Task brief -
Reproduce the listing below word for word, leaving out the pictures.

Click-target data
------------------------------
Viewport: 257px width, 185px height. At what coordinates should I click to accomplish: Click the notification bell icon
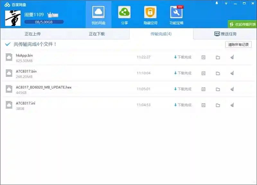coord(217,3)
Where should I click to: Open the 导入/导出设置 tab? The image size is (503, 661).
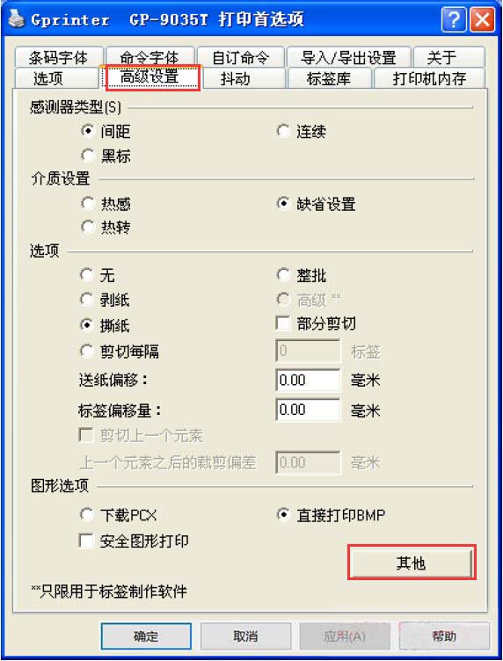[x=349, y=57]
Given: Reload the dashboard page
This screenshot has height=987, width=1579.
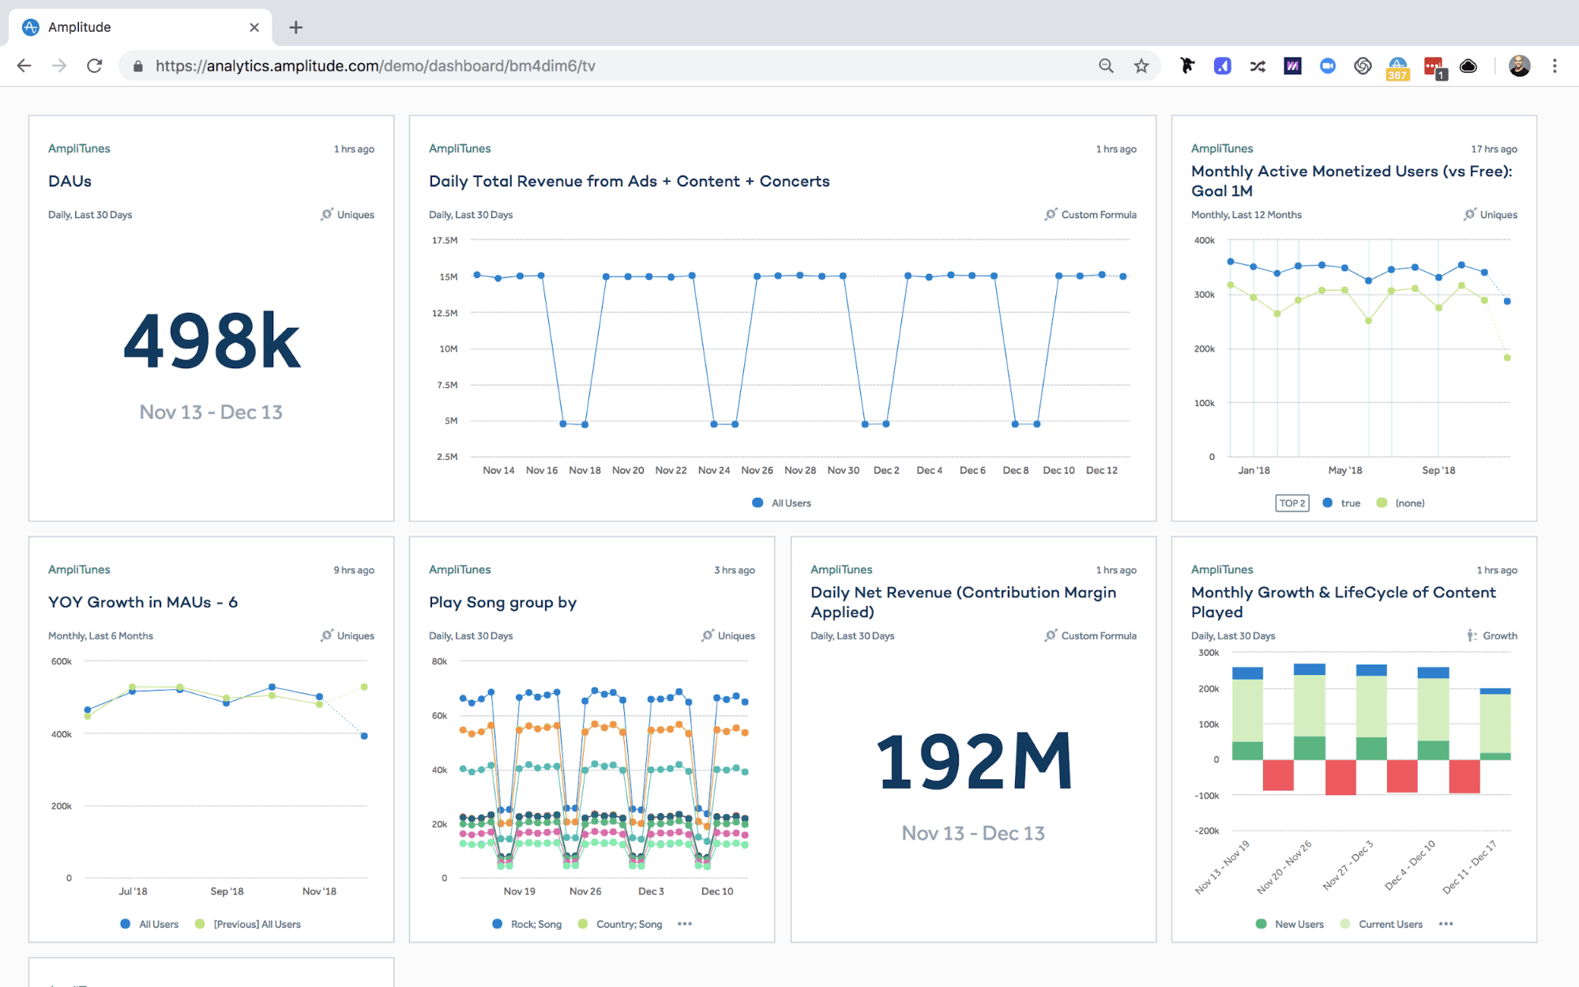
------------------------------
Task result -
Viewport: 257px width, 185px height. At what coordinates should I click to accomplish: Click the notification bell icon
coord(217,3)
Where should I click to: Open the 导入/导出设置 tab? The image size is (503, 661).
[x=349, y=57]
Given: Reload the dashboard page
This screenshot has height=987, width=1579.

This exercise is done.